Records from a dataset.
┌──
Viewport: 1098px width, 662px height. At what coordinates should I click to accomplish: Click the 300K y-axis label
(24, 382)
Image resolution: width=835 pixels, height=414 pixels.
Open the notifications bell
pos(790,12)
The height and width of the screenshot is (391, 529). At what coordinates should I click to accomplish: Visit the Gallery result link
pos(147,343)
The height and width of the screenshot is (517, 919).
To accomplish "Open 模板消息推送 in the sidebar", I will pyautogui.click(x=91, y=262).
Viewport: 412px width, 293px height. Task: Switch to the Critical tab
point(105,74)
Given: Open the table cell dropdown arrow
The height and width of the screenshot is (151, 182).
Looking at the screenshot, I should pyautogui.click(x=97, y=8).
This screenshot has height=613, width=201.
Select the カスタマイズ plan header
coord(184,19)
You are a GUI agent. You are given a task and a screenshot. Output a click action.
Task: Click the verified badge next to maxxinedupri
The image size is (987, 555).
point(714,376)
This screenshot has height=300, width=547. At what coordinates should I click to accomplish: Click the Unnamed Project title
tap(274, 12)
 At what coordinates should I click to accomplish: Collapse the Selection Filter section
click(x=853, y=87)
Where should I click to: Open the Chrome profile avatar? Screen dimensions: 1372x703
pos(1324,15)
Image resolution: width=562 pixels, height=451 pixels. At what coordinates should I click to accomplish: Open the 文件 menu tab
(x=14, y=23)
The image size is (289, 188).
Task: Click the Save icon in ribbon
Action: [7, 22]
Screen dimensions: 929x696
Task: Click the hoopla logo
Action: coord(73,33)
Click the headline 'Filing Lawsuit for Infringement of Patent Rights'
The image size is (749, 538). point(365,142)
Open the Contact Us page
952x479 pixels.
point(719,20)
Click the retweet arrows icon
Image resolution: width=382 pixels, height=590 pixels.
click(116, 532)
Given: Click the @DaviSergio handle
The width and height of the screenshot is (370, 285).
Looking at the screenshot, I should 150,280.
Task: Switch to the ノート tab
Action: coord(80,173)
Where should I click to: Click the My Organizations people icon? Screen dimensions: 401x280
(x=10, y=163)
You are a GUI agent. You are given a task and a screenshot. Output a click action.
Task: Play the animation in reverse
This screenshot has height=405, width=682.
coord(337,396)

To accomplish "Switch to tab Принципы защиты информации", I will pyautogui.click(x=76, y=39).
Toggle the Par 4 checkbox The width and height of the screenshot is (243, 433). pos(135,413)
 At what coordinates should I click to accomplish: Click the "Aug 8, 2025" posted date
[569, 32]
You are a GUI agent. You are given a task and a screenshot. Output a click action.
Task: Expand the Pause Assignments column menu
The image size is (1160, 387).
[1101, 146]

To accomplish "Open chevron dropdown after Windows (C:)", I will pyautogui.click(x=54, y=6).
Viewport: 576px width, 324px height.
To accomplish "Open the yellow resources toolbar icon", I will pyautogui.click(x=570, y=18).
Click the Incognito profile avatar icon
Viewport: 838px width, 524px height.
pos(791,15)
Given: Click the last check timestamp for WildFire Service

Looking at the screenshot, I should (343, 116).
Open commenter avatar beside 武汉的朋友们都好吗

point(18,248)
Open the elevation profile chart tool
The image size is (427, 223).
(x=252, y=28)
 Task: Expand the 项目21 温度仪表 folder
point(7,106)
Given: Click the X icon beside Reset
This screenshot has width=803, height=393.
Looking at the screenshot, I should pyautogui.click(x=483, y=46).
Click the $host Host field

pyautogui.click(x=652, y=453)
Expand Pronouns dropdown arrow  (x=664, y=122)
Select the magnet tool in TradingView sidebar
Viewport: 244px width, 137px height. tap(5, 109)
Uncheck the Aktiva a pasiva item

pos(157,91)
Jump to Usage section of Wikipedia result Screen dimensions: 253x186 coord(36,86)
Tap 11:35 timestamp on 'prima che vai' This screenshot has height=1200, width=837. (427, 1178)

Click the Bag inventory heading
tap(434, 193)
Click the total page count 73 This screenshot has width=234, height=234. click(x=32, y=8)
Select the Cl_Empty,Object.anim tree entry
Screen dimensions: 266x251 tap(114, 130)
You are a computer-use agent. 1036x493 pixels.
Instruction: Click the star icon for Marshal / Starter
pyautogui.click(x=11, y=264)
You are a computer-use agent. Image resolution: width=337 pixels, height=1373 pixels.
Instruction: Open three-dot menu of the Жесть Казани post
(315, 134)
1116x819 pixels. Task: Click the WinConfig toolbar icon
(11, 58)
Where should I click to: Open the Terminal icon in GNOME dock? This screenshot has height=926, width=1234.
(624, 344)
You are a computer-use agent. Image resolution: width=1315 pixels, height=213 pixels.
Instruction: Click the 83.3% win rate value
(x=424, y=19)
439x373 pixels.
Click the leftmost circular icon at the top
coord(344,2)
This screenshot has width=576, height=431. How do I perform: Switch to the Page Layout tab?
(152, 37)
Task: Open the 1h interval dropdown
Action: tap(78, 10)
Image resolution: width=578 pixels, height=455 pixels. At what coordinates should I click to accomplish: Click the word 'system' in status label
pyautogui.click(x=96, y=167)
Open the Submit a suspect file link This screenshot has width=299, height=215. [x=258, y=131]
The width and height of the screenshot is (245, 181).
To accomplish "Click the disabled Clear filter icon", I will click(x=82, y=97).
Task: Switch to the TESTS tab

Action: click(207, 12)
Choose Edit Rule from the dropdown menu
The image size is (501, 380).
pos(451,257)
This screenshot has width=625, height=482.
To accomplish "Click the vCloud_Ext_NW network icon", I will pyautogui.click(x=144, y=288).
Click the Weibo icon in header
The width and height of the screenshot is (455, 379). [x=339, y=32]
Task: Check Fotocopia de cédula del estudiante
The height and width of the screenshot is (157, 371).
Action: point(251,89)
└──
Retype the data shown above so that each line matches the original.

Viewport: 1098px width, 662px height. At what coordinates should I click to accomplish: Click the 300K y-axis label
(24, 382)
Image resolution: width=835 pixels, height=414 pixels.
Open the notifications bell
pos(790,12)
The height and width of the screenshot is (391, 529). At what coordinates should I click to accomplish: Visit the Gallery result link
pos(147,343)
The height and width of the screenshot is (517, 919).
To accomplish "Open 模板消息推送 in the sidebar", I will pyautogui.click(x=91, y=262).
Viewport: 412px width, 293px height. Task: Switch to the Critical tab
point(105,74)
Given: Open the table cell dropdown arrow
The height and width of the screenshot is (151, 182).
Looking at the screenshot, I should pyautogui.click(x=97, y=8).
This screenshot has height=613, width=201.
Select the カスタマイズ plan header
coord(184,19)
You are a GUI agent. You are given a task and a screenshot. Output a click action.
Task: Click the verified badge next to maxxinedupri
The image size is (987, 555).
point(714,376)
This screenshot has height=300, width=547. At what coordinates should I click to accomplish: Click the Unnamed Project title
tap(274, 12)
 At what coordinates should I click to accomplish: Collapse the Selection Filter section
click(x=853, y=87)
Where should I click to: Open the Chrome profile avatar? Screen dimensions: 1372x703
pos(1324,15)
Image resolution: width=562 pixels, height=451 pixels. At what coordinates should I click to accomplish: Open the 文件 menu tab
(x=14, y=23)
The image size is (289, 188).
Task: Click the Save icon in ribbon
Action: [7, 22]
Screen dimensions: 929x696
Task: Click the hoopla logo
Action: coord(73,33)
Click the headline 'Filing Lawsuit for Infringement of Patent Rights'
The image size is (749, 538). point(365,142)
Open the Contact Us page
952x479 pixels.
point(719,20)
Click the retweet arrows icon
Image resolution: width=382 pixels, height=590 pixels.
click(116, 532)
Given: Click the @DaviSergio handle
The width and height of the screenshot is (370, 285).
Looking at the screenshot, I should 150,280.
Task: Switch to the ノート tab
Action: coord(80,173)
Where should I click to: Click the My Organizations people icon? Screen dimensions: 401x280
(x=10, y=163)
You are a GUI agent. You are given a task and a screenshot. Output a click action.
Task: Play the animation in reverse
This screenshot has height=405, width=682.
coord(337,396)

To accomplish "Switch to tab Принципы защиты информации", I will pyautogui.click(x=76, y=39).
Toggle the Par 4 checkbox The width and height of the screenshot is (243, 433). pos(135,413)
 At what coordinates should I click to accomplish: Click the "Aug 8, 2025" posted date
[569, 32]
You are a GUI agent. You are given a task and a screenshot. Output a click action.
Task: Expand the Pause Assignments column menu
The image size is (1160, 387).
[1101, 146]

To accomplish "Open chevron dropdown after Windows (C:)", I will pyautogui.click(x=54, y=6).
Viewport: 576px width, 324px height.
To accomplish "Open the yellow resources toolbar icon", I will pyautogui.click(x=570, y=18).
Click the Incognito profile avatar icon
Viewport: 838px width, 524px height.
pos(791,15)
Given: Click the last check timestamp for WildFire Service

Looking at the screenshot, I should (343, 116).
Open commenter avatar beside 武汉的朋友们都好吗

point(18,248)
Open the elevation profile chart tool
The image size is (427, 223).
(x=252, y=28)
 Task: Expand the 项目21 温度仪表 folder
point(7,106)
Given: Click the X icon beside Reset
This screenshot has width=803, height=393.
Looking at the screenshot, I should pyautogui.click(x=483, y=46).
Click the $host Host field

pyautogui.click(x=652, y=453)
Expand Pronouns dropdown arrow  (x=664, y=122)
Select the magnet tool in TradingView sidebar
Viewport: 244px width, 137px height. tap(5, 109)
Uncheck the Aktiva a pasiva item

pos(157,91)
Jump to Usage section of Wikipedia result Screen dimensions: 253x186 coord(36,86)
Tap 11:35 timestamp on 'prima che vai' This screenshot has height=1200, width=837. (427, 1178)

Click the Bag inventory heading
tap(434, 193)
Click the total page count 73 This screenshot has width=234, height=234. click(x=32, y=8)
Select the Cl_Empty,Object.anim tree entry
Screen dimensions: 266x251 tap(114, 130)
You are a computer-use agent. 1036x493 pixels.
Instruction: Click the star icon for Marshal / Starter
pyautogui.click(x=11, y=264)
You are a computer-use agent. Image resolution: width=337 pixels, height=1373 pixels.
Instruction: Open three-dot menu of the Жесть Казани post
(315, 134)
1116x819 pixels. Task: Click the WinConfig toolbar icon
(11, 58)
Where should I click to: Open the Terminal icon in GNOME dock? This screenshot has height=926, width=1234.
(624, 344)
You are a computer-use agent. Image resolution: width=1315 pixels, height=213 pixels.
Instruction: Click the 83.3% win rate value
(x=424, y=19)
439x373 pixels.
Click the leftmost circular icon at the top
coord(344,2)
This screenshot has width=576, height=431. How do I perform: Switch to the Page Layout tab?
(152, 37)
Task: Open the 1h interval dropdown
Action: tap(78, 10)
Image resolution: width=578 pixels, height=455 pixels. At what coordinates should I click to accomplish: Click the word 'system' in status label
pyautogui.click(x=96, y=167)
Open the Submit a suspect file link This screenshot has width=299, height=215. [x=258, y=131]
The width and height of the screenshot is (245, 181).
To accomplish "Click the disabled Clear filter icon", I will click(x=82, y=97).
Task: Switch to the TESTS tab

Action: click(207, 12)
Choose Edit Rule from the dropdown menu
The image size is (501, 380).
pos(451,257)
This screenshot has width=625, height=482.
To accomplish "Click the vCloud_Ext_NW network icon", I will pyautogui.click(x=144, y=288).
Click the Weibo icon in header
The width and height of the screenshot is (455, 379). [x=339, y=32]
Task: Check Fotocopia de cédula del estudiante
The height and width of the screenshot is (157, 371).
Action: point(251,89)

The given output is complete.